--- Start ---
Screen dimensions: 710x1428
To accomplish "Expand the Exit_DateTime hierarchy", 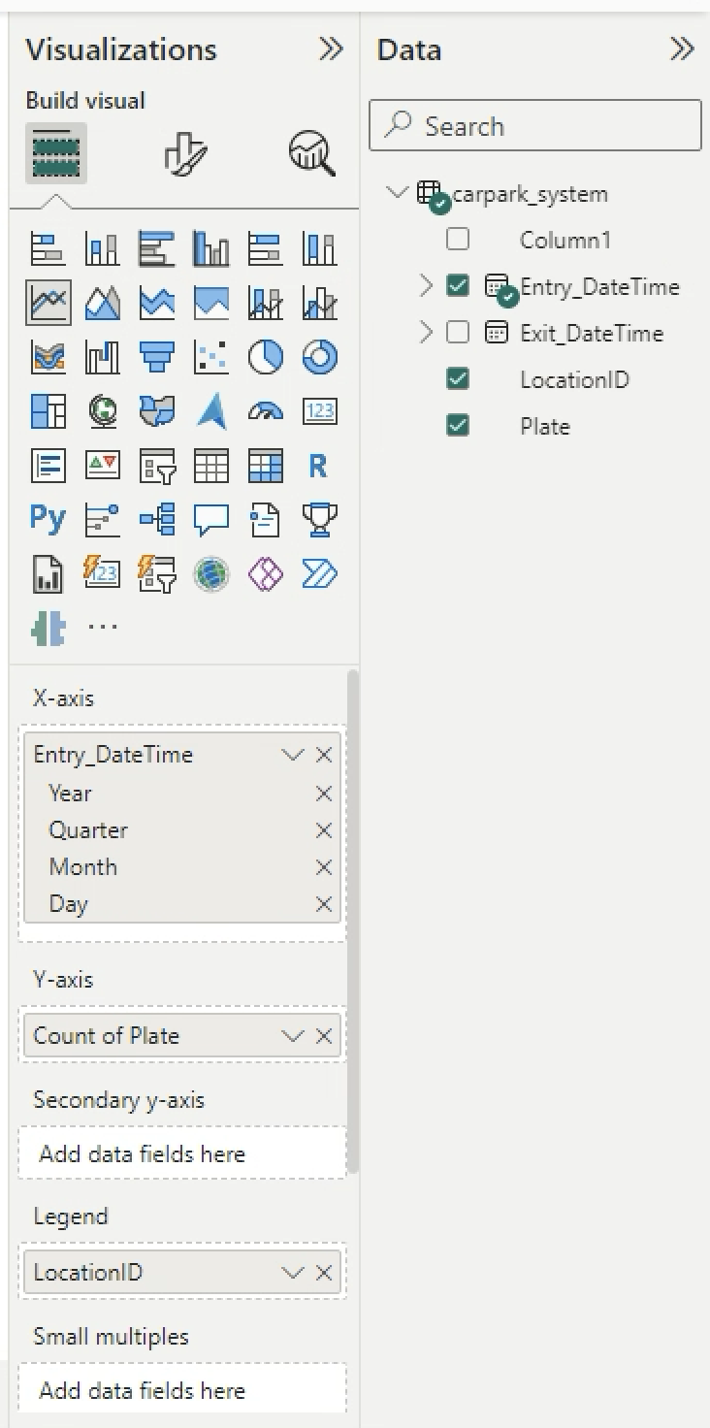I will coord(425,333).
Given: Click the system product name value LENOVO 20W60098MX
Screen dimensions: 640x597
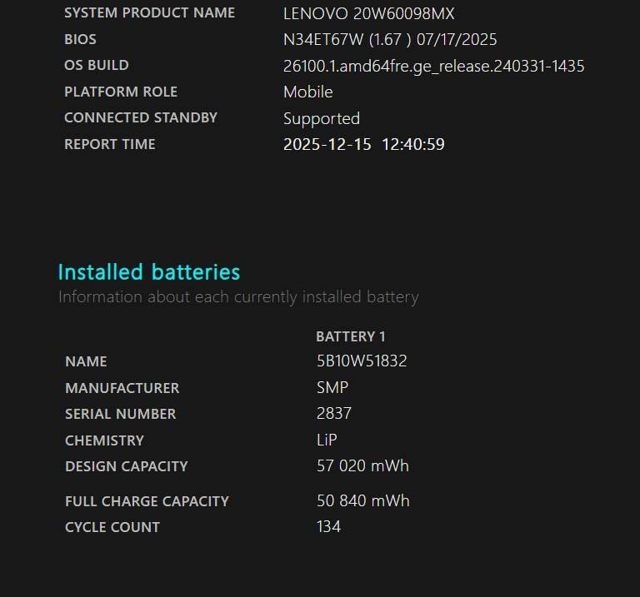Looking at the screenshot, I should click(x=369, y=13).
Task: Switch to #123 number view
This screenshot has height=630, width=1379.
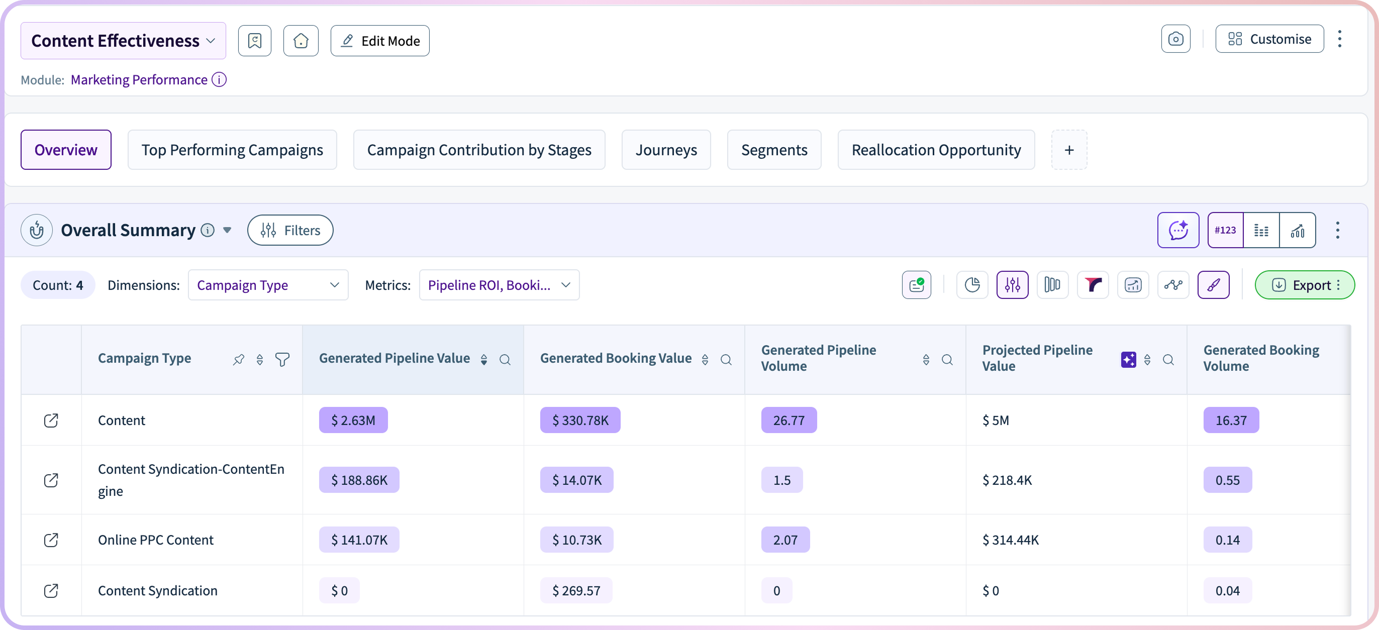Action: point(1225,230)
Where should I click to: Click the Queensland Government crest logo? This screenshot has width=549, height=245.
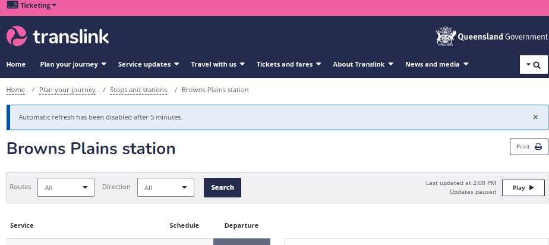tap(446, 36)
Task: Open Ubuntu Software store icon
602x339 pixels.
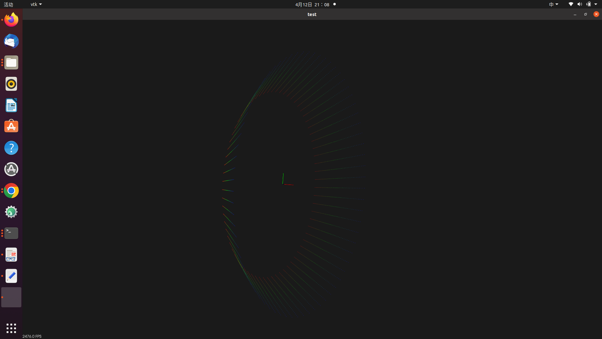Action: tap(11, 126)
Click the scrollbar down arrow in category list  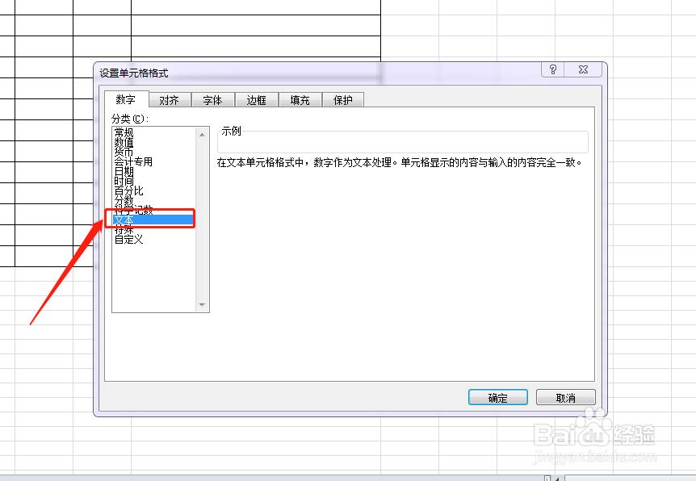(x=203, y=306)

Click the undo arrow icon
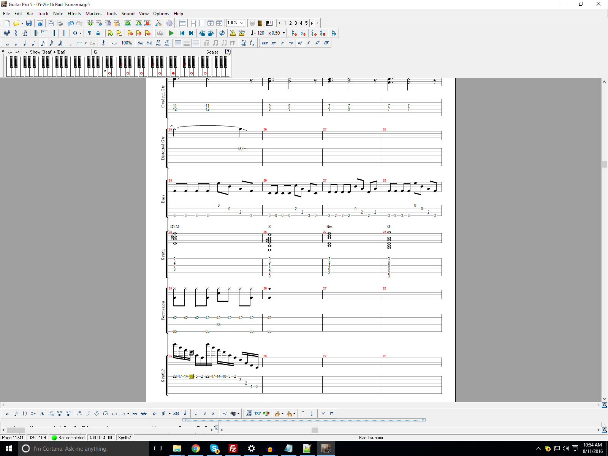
--- End ---
## GIVEN TASK
Copy out the part of the records that opens with the line containing "Given: Click the" and closes with the line containing "tap(446, 36)", word for word, leaving out the pictures.

## PROBLEM SOLUTION
Given: Click the system product name value LENOVO 20W60098MX
Screen dimensions: 640x597
Looking at the screenshot, I should click(x=369, y=13).
Task: Switch to #123 number view
This screenshot has height=630, width=1379.
Action: point(1225,230)
Where should I click to: Click the Queensland Government crest logo? This screenshot has width=549, height=245.
tap(446, 36)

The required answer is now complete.